# DATA PROVIDED start

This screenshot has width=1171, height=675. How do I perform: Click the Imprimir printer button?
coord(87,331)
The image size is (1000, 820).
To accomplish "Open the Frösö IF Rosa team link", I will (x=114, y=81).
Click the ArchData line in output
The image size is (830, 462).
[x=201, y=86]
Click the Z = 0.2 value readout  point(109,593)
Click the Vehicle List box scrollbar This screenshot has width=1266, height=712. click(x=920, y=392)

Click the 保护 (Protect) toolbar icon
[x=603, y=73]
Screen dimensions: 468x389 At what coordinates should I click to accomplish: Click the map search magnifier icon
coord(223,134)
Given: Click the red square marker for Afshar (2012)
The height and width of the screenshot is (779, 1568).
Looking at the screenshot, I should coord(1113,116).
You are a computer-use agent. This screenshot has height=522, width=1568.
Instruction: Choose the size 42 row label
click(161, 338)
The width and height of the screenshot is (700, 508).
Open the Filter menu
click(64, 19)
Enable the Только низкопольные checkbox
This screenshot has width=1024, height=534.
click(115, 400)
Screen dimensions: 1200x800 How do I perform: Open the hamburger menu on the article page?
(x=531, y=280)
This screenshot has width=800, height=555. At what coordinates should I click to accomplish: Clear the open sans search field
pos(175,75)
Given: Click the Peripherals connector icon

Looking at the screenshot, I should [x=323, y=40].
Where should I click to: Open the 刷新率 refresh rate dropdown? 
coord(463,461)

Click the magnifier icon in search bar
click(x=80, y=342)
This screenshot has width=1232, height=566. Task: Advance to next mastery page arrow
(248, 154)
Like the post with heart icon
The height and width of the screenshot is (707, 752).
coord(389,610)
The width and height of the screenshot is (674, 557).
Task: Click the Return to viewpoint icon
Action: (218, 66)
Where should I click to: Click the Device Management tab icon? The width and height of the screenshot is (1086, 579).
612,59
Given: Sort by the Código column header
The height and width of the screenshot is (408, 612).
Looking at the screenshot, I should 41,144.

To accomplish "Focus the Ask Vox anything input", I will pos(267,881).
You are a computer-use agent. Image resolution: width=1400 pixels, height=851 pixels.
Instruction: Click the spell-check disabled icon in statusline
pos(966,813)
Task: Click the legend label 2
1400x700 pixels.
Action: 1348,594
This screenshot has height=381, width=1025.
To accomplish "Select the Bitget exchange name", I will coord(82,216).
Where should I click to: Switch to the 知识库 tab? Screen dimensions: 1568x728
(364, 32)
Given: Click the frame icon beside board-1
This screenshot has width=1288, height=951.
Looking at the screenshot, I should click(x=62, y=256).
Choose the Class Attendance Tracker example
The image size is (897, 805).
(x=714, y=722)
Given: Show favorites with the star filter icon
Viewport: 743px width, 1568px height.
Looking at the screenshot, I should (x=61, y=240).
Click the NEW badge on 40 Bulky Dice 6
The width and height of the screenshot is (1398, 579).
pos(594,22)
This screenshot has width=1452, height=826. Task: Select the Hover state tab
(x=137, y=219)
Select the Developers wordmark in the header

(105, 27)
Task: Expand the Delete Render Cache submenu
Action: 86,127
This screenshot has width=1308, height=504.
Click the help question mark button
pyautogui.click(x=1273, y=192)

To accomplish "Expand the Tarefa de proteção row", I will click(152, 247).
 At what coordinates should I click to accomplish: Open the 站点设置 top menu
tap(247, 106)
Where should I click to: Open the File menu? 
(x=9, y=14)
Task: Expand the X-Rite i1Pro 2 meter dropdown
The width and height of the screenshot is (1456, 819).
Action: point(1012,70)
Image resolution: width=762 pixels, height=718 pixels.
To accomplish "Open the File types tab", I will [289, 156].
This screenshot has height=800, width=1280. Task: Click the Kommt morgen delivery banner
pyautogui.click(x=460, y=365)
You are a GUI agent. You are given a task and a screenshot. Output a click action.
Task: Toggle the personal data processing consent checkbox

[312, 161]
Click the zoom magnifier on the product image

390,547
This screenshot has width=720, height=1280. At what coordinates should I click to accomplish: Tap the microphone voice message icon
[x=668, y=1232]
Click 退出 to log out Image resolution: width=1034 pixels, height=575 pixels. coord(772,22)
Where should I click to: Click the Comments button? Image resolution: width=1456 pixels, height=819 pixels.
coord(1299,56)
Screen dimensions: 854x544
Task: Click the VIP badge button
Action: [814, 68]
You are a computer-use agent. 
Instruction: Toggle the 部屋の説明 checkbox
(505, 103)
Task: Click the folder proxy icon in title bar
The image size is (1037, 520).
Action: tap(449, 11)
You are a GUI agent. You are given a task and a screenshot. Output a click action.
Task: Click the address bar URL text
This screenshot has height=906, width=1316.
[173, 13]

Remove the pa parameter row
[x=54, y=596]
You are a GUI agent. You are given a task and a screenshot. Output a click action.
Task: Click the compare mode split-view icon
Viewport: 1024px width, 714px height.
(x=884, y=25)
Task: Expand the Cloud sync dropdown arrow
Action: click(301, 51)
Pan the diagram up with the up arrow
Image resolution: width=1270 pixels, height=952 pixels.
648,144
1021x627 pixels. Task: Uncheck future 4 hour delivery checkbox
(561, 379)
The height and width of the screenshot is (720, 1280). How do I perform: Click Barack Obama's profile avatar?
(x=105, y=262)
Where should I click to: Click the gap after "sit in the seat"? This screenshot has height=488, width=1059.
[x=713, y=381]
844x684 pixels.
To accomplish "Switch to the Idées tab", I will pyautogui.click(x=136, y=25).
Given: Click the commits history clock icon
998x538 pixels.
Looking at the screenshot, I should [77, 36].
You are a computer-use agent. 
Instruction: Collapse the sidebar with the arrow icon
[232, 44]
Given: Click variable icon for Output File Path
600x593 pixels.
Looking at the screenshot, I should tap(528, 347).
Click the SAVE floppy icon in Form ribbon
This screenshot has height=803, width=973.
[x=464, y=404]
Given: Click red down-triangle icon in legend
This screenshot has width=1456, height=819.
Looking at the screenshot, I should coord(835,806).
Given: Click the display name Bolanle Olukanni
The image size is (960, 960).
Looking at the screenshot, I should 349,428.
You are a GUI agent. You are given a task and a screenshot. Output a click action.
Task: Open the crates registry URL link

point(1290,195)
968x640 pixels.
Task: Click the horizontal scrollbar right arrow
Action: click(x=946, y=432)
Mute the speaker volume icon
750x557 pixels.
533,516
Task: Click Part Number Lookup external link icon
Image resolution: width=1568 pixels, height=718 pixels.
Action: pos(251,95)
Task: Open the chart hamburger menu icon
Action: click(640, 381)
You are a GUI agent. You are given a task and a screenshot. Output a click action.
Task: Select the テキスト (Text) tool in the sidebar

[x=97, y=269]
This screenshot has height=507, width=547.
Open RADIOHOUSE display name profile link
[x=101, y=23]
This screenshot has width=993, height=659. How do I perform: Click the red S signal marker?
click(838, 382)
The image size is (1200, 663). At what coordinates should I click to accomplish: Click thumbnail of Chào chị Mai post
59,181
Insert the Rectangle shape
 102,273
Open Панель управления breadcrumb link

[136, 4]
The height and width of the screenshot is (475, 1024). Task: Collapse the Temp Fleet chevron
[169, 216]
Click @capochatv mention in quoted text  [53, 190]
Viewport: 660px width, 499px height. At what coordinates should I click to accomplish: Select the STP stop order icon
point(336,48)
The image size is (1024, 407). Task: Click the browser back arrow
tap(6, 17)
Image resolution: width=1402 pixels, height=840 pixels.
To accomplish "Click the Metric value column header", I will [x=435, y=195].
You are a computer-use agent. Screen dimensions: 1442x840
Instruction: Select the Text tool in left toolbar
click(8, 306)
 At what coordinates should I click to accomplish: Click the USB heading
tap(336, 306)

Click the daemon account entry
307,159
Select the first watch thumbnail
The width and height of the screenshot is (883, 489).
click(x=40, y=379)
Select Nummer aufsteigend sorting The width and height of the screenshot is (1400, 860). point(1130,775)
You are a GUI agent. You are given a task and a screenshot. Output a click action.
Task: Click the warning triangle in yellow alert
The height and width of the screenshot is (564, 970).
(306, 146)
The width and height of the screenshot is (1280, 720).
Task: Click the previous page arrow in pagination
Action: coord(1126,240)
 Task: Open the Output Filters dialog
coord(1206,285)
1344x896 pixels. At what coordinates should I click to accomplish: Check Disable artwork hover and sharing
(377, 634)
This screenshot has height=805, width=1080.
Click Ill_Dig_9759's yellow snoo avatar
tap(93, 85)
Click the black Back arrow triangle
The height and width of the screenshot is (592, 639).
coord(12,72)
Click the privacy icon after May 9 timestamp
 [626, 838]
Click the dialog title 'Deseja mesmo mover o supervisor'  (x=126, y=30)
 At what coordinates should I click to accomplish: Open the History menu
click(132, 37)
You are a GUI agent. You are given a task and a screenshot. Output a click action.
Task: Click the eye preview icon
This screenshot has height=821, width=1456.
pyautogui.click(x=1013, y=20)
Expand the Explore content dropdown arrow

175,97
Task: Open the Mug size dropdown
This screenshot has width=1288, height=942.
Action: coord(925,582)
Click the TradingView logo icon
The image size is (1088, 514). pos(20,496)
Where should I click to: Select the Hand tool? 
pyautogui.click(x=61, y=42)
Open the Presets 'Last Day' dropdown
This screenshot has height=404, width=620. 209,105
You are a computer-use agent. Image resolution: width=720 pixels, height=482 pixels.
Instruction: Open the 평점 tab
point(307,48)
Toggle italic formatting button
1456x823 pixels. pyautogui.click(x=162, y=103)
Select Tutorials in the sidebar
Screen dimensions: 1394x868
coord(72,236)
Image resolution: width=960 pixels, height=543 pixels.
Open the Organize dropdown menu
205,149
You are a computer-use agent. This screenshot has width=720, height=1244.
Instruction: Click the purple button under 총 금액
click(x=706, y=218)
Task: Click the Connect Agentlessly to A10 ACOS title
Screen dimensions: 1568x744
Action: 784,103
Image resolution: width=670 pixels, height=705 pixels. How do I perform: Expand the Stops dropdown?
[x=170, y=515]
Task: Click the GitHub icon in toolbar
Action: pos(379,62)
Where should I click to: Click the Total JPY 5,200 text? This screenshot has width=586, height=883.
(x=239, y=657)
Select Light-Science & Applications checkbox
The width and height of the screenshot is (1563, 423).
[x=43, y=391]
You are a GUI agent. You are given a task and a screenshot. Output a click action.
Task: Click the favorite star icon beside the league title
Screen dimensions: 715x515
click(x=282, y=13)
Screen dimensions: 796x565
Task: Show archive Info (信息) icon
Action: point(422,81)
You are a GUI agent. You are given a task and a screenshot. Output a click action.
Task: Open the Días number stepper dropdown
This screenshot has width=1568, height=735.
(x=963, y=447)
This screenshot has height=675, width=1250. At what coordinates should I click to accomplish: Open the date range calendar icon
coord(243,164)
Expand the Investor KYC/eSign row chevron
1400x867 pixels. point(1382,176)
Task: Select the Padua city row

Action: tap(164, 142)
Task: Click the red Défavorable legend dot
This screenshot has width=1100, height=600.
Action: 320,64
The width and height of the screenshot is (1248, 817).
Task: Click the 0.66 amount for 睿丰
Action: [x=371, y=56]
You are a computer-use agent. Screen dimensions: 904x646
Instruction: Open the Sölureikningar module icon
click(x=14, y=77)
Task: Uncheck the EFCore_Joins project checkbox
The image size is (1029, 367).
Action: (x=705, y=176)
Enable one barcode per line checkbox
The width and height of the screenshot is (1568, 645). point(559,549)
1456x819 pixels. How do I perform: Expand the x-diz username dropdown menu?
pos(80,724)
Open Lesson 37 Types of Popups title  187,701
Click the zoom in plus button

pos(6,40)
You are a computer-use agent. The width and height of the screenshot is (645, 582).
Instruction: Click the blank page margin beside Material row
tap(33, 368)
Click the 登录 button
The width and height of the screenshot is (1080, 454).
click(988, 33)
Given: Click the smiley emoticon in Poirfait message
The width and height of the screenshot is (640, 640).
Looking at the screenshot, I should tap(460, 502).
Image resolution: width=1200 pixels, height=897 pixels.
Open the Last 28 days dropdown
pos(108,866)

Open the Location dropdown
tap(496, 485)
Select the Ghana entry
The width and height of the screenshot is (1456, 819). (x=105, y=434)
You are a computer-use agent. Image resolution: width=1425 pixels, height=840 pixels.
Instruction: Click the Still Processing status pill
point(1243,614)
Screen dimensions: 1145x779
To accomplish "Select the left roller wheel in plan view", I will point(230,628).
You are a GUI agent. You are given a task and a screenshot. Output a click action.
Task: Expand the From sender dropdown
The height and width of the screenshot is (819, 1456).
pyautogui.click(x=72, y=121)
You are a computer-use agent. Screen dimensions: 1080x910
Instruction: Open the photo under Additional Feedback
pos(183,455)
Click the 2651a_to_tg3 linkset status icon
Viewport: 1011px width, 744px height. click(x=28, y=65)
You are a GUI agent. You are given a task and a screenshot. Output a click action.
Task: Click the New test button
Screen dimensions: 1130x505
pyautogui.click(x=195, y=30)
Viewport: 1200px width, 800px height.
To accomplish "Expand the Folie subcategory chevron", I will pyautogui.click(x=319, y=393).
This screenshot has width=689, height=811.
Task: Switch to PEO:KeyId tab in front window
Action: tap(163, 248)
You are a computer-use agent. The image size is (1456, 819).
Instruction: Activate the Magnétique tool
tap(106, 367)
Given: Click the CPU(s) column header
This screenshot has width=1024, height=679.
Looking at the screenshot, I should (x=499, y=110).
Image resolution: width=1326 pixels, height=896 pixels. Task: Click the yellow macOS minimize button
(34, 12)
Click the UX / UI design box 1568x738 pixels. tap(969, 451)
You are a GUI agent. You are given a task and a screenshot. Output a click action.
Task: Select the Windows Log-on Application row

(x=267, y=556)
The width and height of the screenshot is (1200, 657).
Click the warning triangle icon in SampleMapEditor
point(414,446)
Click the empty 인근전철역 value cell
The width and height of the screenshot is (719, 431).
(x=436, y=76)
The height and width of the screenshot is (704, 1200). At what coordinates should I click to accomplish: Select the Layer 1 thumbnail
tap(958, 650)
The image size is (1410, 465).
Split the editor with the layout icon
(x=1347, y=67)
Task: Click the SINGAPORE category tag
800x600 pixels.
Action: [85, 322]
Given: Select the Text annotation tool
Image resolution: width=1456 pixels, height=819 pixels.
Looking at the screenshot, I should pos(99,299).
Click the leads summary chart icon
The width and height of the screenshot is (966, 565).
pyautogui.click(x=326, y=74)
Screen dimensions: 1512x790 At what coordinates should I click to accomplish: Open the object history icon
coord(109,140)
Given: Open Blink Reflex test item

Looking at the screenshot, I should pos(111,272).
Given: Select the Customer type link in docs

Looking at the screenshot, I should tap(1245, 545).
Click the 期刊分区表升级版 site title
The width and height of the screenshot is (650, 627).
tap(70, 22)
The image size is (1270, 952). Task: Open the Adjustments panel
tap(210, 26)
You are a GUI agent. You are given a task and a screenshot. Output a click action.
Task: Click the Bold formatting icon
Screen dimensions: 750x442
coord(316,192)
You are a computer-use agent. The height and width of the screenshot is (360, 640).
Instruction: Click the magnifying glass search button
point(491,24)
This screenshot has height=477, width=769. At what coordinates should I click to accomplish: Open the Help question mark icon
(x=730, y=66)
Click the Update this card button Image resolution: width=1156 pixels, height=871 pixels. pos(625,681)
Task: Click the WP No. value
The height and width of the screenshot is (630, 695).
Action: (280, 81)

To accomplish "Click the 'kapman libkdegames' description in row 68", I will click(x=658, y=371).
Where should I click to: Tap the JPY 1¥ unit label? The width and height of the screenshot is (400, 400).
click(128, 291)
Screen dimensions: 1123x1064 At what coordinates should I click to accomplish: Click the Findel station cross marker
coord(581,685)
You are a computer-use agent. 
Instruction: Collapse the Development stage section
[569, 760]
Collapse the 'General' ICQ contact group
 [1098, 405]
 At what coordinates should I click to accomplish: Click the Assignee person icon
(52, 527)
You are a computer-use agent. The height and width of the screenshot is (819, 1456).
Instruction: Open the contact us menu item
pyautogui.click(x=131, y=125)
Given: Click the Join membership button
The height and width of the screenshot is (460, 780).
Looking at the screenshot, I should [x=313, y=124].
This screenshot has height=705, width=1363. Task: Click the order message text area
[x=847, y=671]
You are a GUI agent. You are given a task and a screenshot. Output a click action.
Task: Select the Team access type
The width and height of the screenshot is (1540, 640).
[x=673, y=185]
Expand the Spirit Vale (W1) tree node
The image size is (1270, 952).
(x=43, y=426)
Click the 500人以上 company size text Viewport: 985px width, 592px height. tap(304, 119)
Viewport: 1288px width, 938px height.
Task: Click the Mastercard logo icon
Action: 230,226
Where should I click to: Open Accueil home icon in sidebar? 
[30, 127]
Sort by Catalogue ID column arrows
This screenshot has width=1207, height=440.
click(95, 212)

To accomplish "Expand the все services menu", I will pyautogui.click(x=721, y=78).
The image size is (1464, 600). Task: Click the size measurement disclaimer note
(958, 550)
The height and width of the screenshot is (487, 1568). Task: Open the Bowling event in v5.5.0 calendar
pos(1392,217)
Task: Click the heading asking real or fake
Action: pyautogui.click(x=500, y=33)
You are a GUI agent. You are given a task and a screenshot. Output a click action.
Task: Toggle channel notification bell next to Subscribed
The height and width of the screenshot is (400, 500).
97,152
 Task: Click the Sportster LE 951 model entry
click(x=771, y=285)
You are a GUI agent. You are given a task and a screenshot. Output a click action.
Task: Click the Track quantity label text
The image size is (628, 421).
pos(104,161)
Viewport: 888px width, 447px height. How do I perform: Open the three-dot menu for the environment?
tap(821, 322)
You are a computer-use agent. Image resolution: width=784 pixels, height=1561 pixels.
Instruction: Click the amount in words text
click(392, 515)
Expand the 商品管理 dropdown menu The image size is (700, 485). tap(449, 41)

# DATA PROVIDED end

#### WORK INSTRUCTIONS:
Please format the lines of the records as a JSON list of strings, one string per line, covering only the lines between the line containing "Given: Show favorites" and the line containing "[x=54, y=596]", inclusive. Omit blank lines.

#### TASK RESULT:
[
  "Given: Show favorites with the star filter icon",
  "Viewport: 743px width, 1568px height.",
  "Looking at the screenshot, I should (x=61, y=240).",
  "Click the NEW badge on 40 Bulky Dice 6",
  "The width and height of the screenshot is (1398, 579).",
  "pos(594,22)",
  "This screenshot has width=1452, height=826. Task: Select the Hover state tab",
  "(x=137, y=219)",
  "Select the Developers wordmark in the header",
  "(105, 27)",
  "Task: Expand the Delete Render Cache submenu",
  "Action: 86,127",
  "This screenshot has width=1308, height=504.",
  "Click the help question mark button",
  "pyautogui.click(x=1273, y=192)",
  "To accomplish \"Expand the Tarefa de proteção row\", I will click(152, 247).",
  " At what coordinates should I click to accomplish: Open the 站点设置 top menu",
  "tap(247, 106)",
  "Where should I click to: Open the File menu? ",
  "(x=9, y=14)",
  "Task: Expand the X-Rite i1Pro 2 meter dropdown",
  "The width and height of the screenshot is (1456, 819).",
  "Action: point(1012,70)",
  "Image resolution: width=762 pixels, height=718 pixels.",
  "To accomplish \"Open the File types tab\", I will [289, 156].",
  "This screenshot has height=800, width=1280. Task: Click the Kommt morgen delivery banner",
  "pyautogui.click(x=460, y=365)",
  "You are a GUI agent. You are given a task and a screenshot. Output a click action.",
  "Task: Toggle the personal data processing consent checkbox",
  "[312, 161]",
  "Click the zoom magnifier on the product image",
  "390,547",
  "This screenshot has width=720, height=1280. At what coordinates should I click to accomplish: Tap the microphone voice message icon",
  "[x=668, y=1232]",
  "Click 退出 to log out Image resolution: width=1034 pixels, height=575 pixels. coord(772,22)",
  "Where should I click to: Click the Comments button? Image resolution: width=1456 pixels, height=819 pixels.",
  "coord(1299,56)",
  "Screen dimensions: 854x544",
  "Task: Click the VIP badge button",
  "Action: [814, 68]",
  "You are a computer-use agent. ",
  "Instruction: Toggle the 部屋の説明 checkbox",
  "(505, 103)",
  "Task: Click the folder proxy icon in title bar",
  "The image size is (1037, 520).",
  "Action: tap(449, 11)",
  "You are a GUI agent. You are given a task and a screenshot. Output a click action.",
  "Task: Click the address bar URL text",
  "This screenshot has height=906, width=1316.",
  "[173, 13]",
  "Remove the pa parameter row",
  "[x=54, y=596]"
]